Fireproof Logo

How the database engine works

In this article, we will explore how Fireproof works as a decentralized realtime database, including how it handles document storage and lookup, event feeds, map-reduce, transactions, replication, encryption, and distributed authorization. If you prefer a video presentation of similar content, catch my talk on the recent IPLD community call.

Document Storage and Lookup

Fireproof stores documents using prolly-trees, which are a type of B-Tree that allows for efficient replication as the data changes. This is because no matter what order of operations, the same data ends up with the same physical layout and same Merkle hash root, making sync cheap and fast. Each node in the tree contains a list of child nodes, which can be either leaf nodes or internal nodes. Leaf nodes contain the actual data, while internal nodes contain pointers to other nodes in the tree. To retrieve a specific document, Fireproof uses a unique content identifier (CID) that points to the root node of the prolly tree. Once the root node is retrieved, the system can traverse the tree to find the appropriate leaf node containing the desired document.

Fireproof architecture

Fireproof uses a distributed approach for document storage and lookup. Update events are logged to Pail, which is a Merkle clock causal event log, similar to a write-ahead log in a regular database, but distributed. The clock log can be cheaply merged across any two actors or points in time, revealing any conflicting record updates that need to be reconciled. This allows offline and disconnected edits to be merged when they are received by other collaborators. The events are sorted by causal order and applied to a deterministic b-tree. Fireproof uses Mikeal’s prolly-trees library, but is fundamentally compatible with any immutable storage system and optimized for any that use Merkle trees, especially deterministic Merkle trees. The essential property of these trees is that they resolve to the same root content identifier, no matter what order the updates are applied. This means that multiple users can replicate a dataset, but only the necessary changes need to go over the wire.

Event Feed

The event feed in Fireproof allows users to get instant notifications of changes to their data, with real-time updates synced across all devices and apps. This is made possible through a combination of WebRTC and IPFS, providing fast and efficient real-time updates without the need for constant polling or manual refresh.

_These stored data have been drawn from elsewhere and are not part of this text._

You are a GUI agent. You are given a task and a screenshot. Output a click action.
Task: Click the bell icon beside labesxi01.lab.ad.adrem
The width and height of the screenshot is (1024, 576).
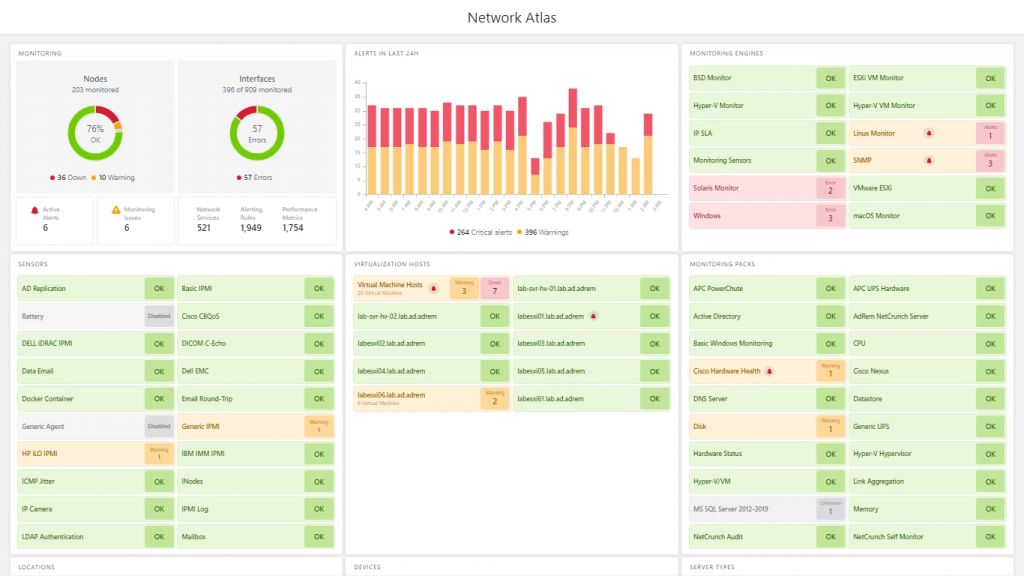click(x=592, y=316)
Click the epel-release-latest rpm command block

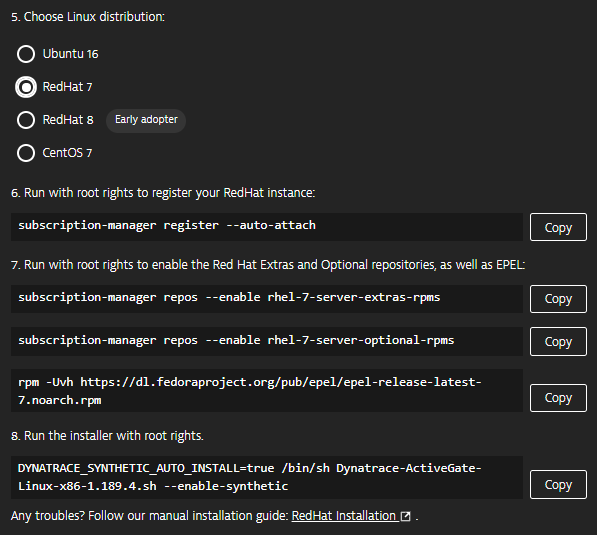click(267, 391)
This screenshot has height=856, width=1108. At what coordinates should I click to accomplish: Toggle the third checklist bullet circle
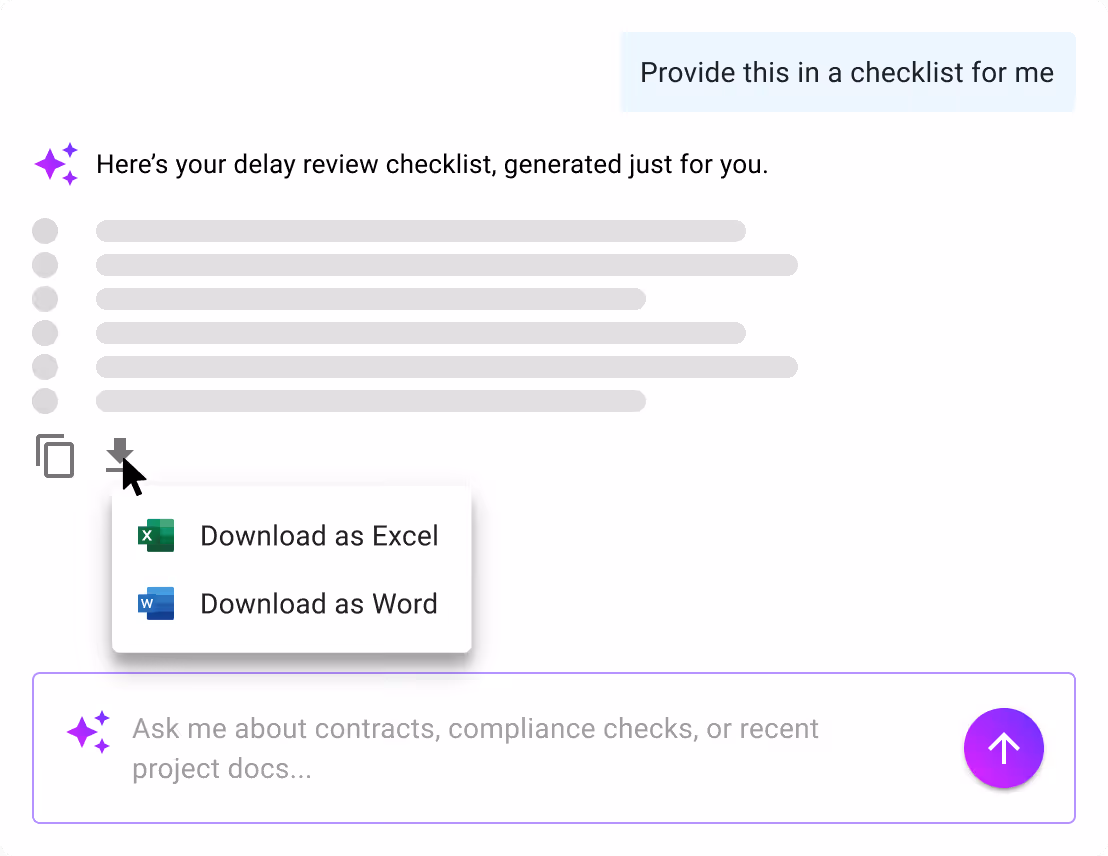coord(45,299)
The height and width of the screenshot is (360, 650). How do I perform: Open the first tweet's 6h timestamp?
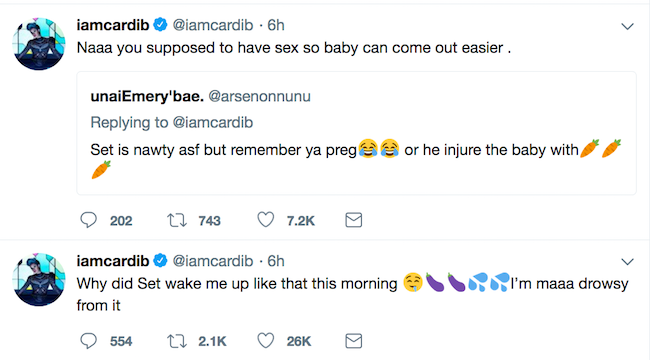[x=276, y=25]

Under the hood, Fireproof uses MVCC (multi-version concurrency control) versioning and Merkle causal history tracking to ensure that users can always recover the desired version of their data, and query a stable snapshot of the database. Immutable data structures simplify replication and improve performance, while also enabling rollback to old data whenever needed. This provides peace of mind knowing that the data is secure and easily recoverable.

Merkle clocks and hash trees are used to provide lossless merging and immutable and self-validating data structures, making replicating changes safe and efficient. This makes Fireproof an ideal solution for smart contract and other trustless applications.

Map Reduce

With Fireproof, you can access your JSON data from any app or website with a simple put, get, and delete interface. Embed, index, and organize files of any size using IPFS links. But Fireproof goes beyond just basic storage and retrieval, offering custom indexing capabilities through map-reduce functionality.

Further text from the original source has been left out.